The sooner you pay off the truck the sooner you'll start seeing the $$.
But if you buy an older truck with high mileage then there is a major risk of break downs, and do you have the $$ to take care of those emergencies!
If not then what are some options for paying those bills?

Lets say i have 30k saved, is that enough to give this a shot? If not then whats a good # ?

Is buying a commercial vehicle similar to buying a passenger vehicle (term of payment)?? For example i bought a car last year and the payment plan is monthly payment for 5 years.

What price range should i be looking at?

How much will i need to put down?

What type of warranty? Extended warranty?

I will finance the truck..

Whats the ball park on the interest?

Can i pay by monthly?


TRAILER( Reefer )

If i'm going to be hauling refrigerated freight then ill be needing something almost new to ease the stress level.

Used trailer?

New reefer unit?

Price range on trailers?

Price range on Reefer units?

Will the whole payment plan be similar to buying a truck or passenger vehicle?
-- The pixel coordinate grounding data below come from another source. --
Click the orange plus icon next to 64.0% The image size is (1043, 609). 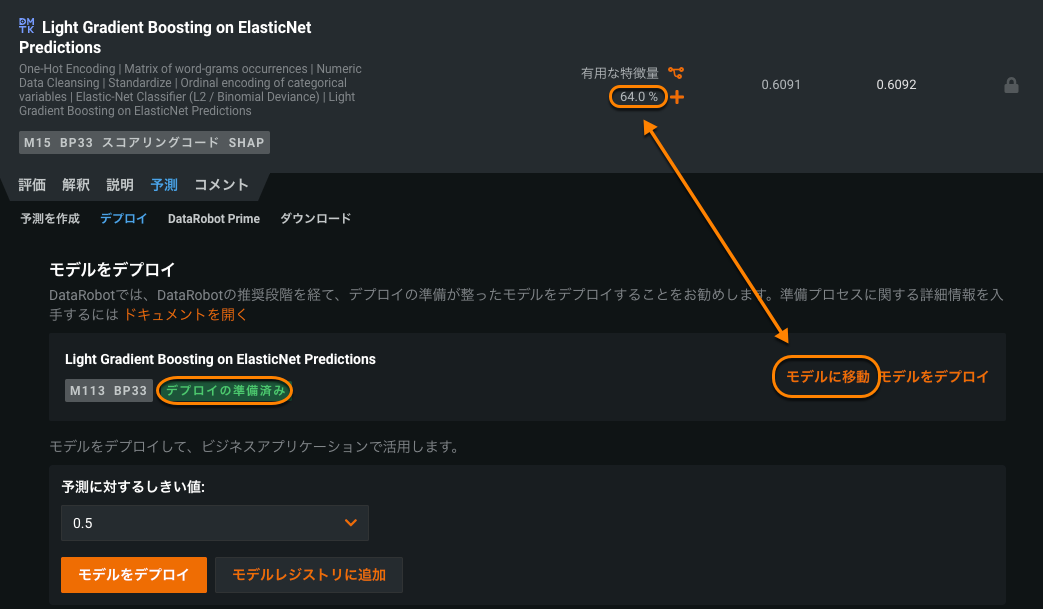[677, 97]
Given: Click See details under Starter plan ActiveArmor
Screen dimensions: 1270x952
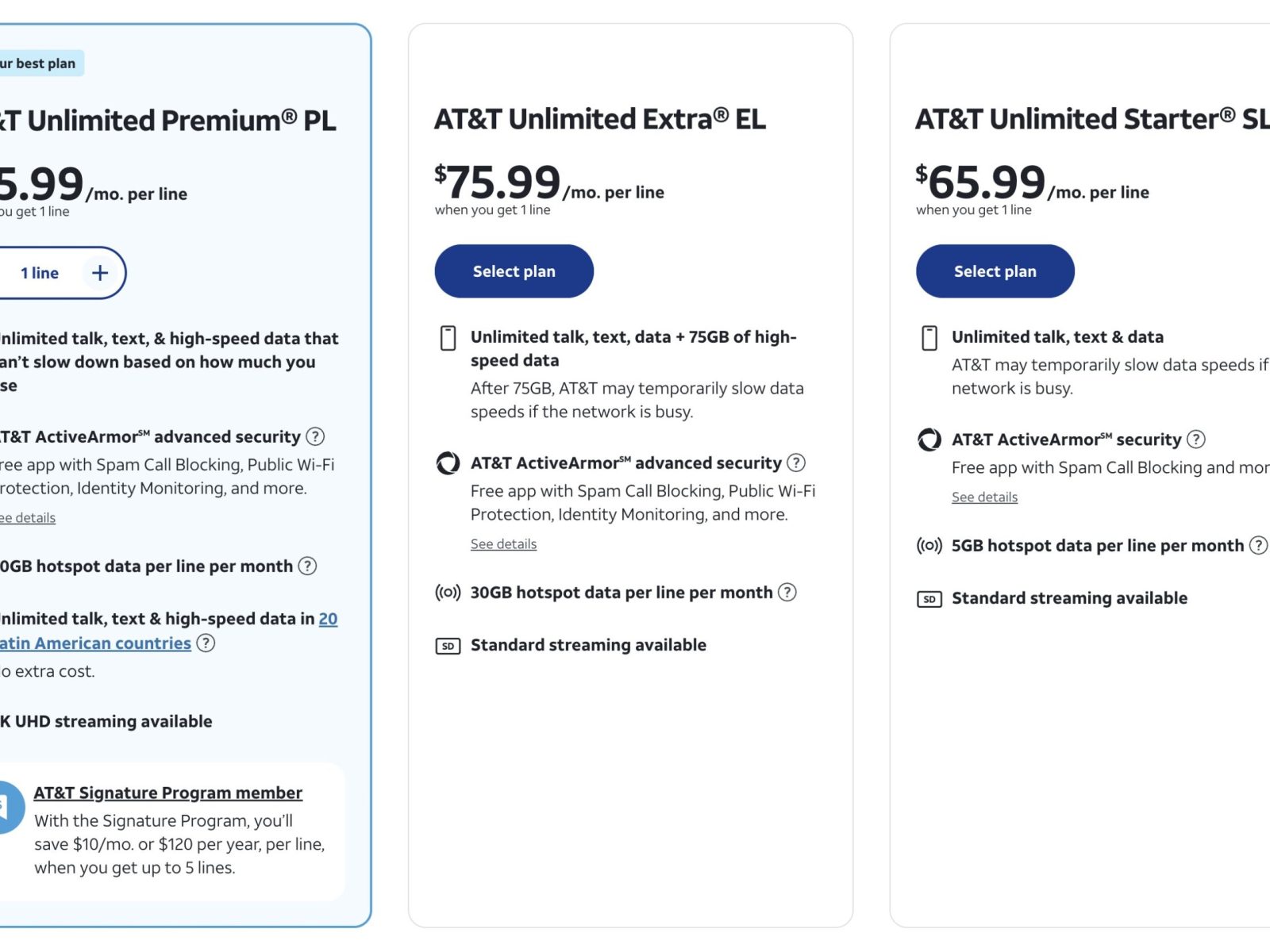Looking at the screenshot, I should pos(984,497).
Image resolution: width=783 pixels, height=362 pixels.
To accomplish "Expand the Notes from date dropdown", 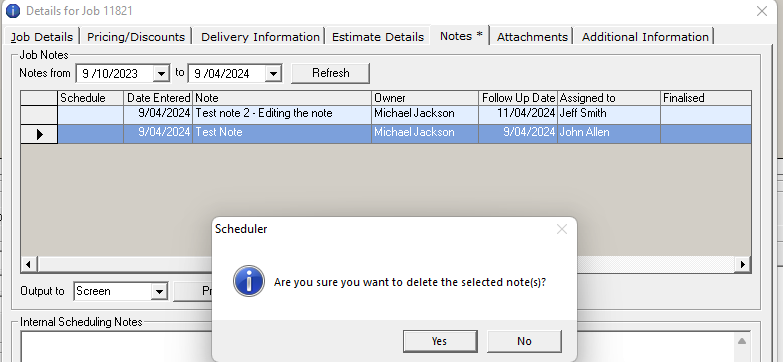I will [x=161, y=74].

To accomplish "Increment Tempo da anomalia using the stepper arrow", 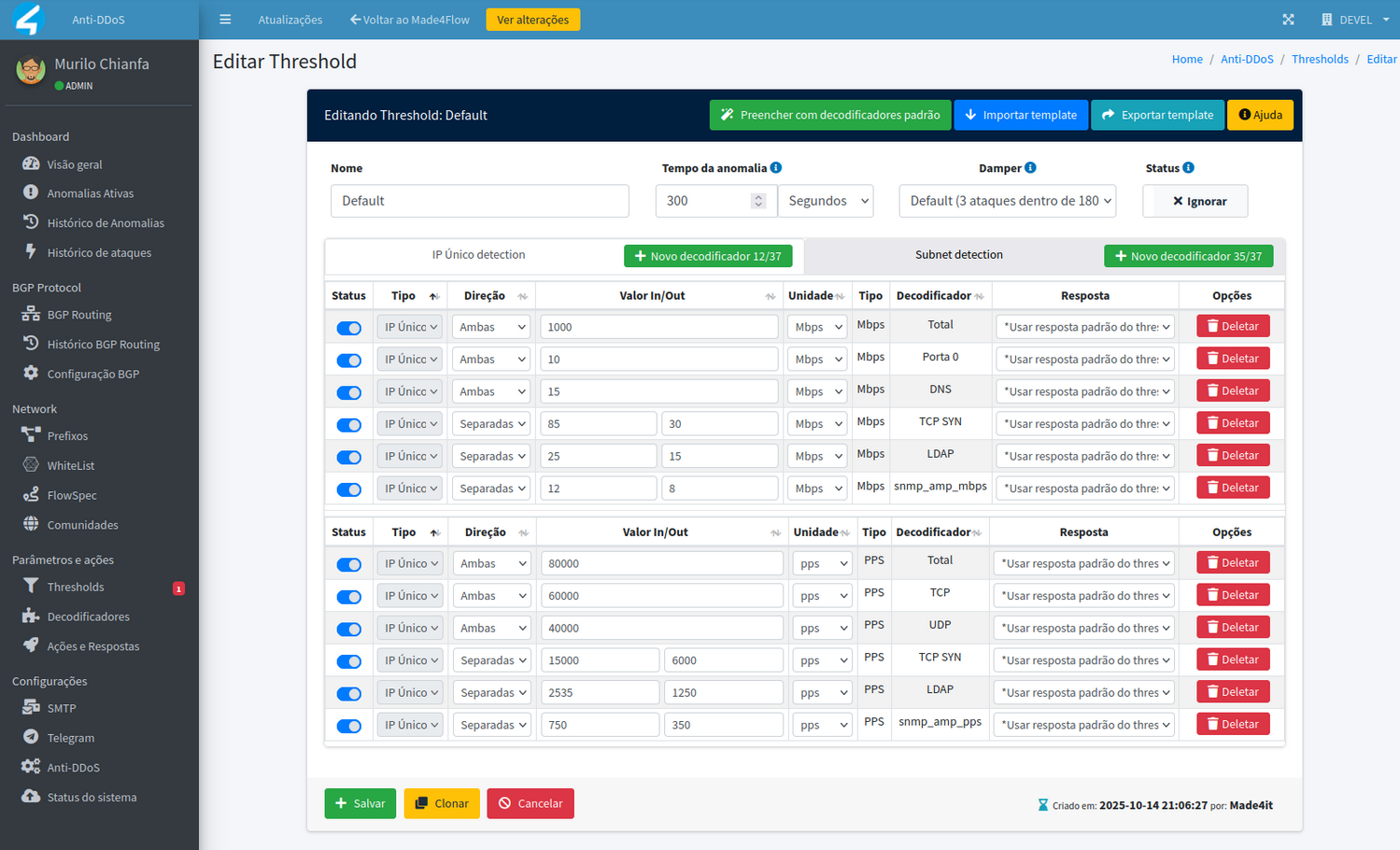I will 759,194.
Pros & Cons on buying a Reefer trailer vs renting or leasing a Reefer trailer?

If i chose to buy the reefer trailer then ill most likely need a back up plan if something were to go wrong, warranty / emergency assistance. For example ; driving down the road and all of a sudden the unit shuts off! Will i need to set up some type of contract with carrier for example? Sort of like how AAA works??
What am i looking to pay for this service?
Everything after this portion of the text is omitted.